Segment Open

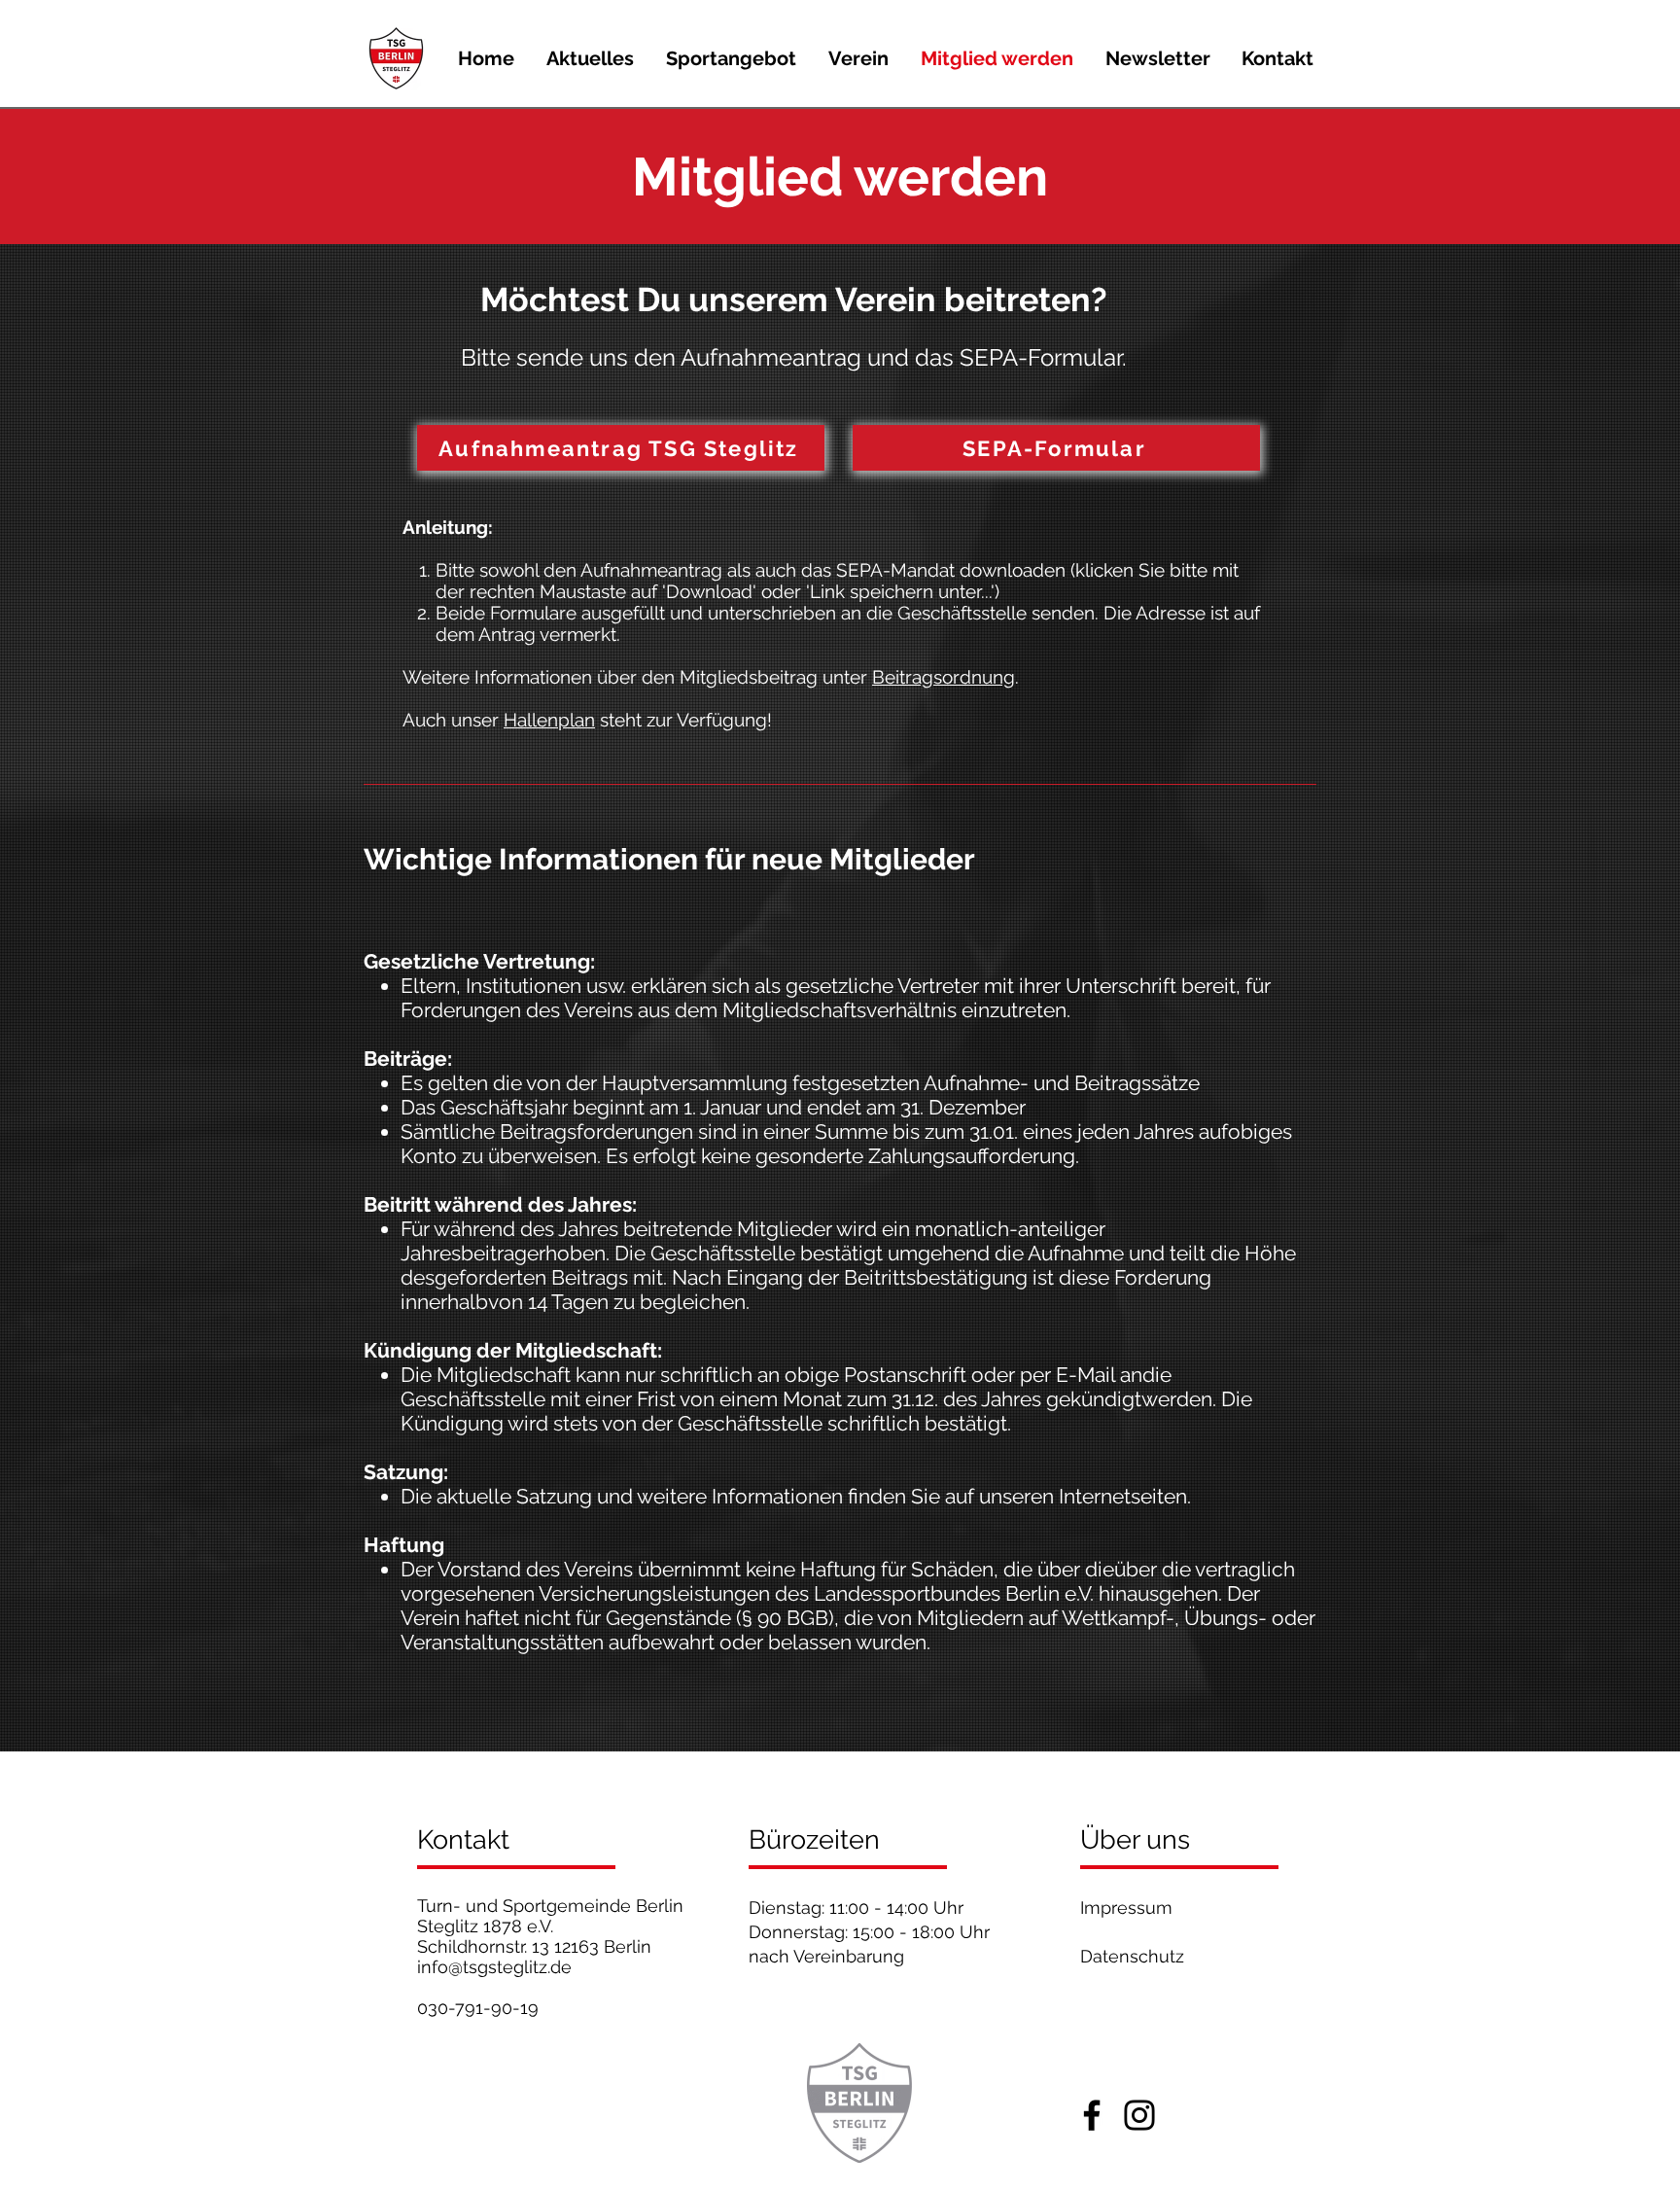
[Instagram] (1139, 2115)
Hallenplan (549, 719)
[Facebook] (1091, 2115)
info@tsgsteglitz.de (494, 1967)
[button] (730, 58)
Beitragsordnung (943, 677)
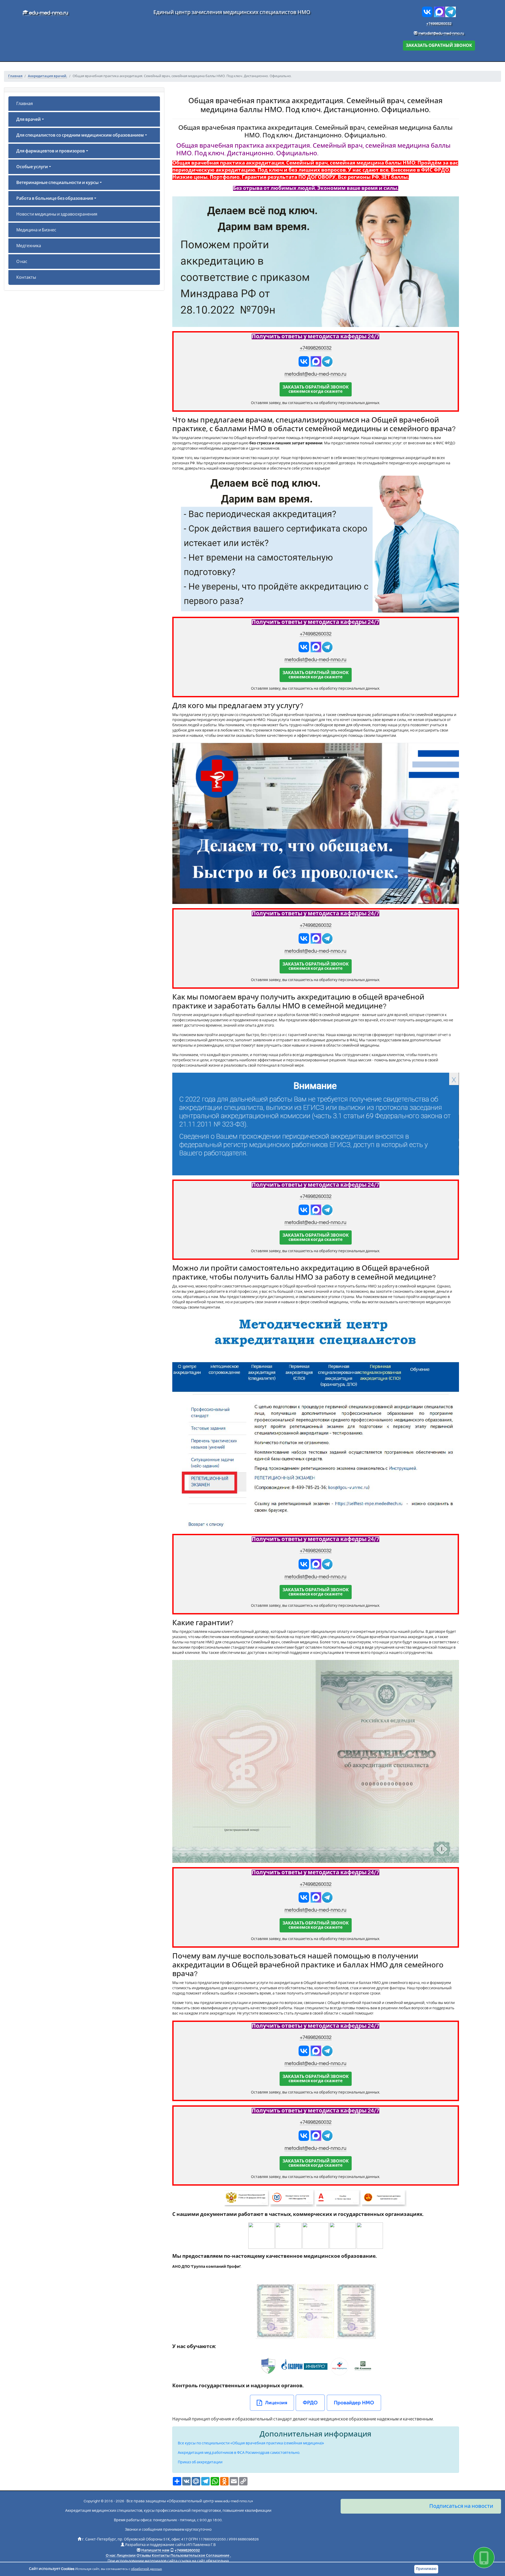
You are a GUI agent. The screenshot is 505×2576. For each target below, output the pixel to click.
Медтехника (28, 246)
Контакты (26, 277)
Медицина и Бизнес (36, 230)
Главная (24, 104)
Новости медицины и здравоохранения (56, 214)
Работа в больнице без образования (54, 198)
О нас (21, 262)
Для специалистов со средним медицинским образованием (80, 135)
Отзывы (144, 2556)
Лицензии (126, 2556)
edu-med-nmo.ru (48, 13)
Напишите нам (155, 2550)
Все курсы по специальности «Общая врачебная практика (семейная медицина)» (251, 2443)
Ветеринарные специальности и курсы (57, 183)
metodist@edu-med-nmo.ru (441, 33)
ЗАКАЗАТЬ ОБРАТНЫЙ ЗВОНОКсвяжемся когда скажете (315, 389)
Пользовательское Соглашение (199, 2556)
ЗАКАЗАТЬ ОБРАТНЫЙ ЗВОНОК (439, 45)
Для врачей (28, 119)
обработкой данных (146, 2569)
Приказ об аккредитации (200, 2462)
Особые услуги (32, 167)
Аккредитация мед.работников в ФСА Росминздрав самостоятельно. (239, 2453)
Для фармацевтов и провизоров (50, 151)
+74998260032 (439, 24)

Segment Closed

PROBLEM DESCRIPTION:
Using the entries above, restate word for word every line from the one that contains "ЗАКАЗАТЬ ОБРАТНЫЙ ЗВОНОКсвяжемся" through the last.

EXERCISE RESPONSE:
ЗАКАЗАТЬ ОБРАТНЫЙ ЗВОНОКсвяжемся когда скажете (315, 389)
Пользовательское Соглашение (199, 2556)
ЗАКАЗАТЬ ОБРАТНЫЙ ЗВОНОК (439, 45)
Для врачей (28, 119)
обработкой данных (146, 2569)
Приказ об аккредитации (200, 2462)
Особые услуги (32, 167)
Аккредитация мед.работников в ФСА Росминздрав самостоятельно. (239, 2453)
Для фармацевтов и провизоров (50, 151)
+74998260032 (439, 24)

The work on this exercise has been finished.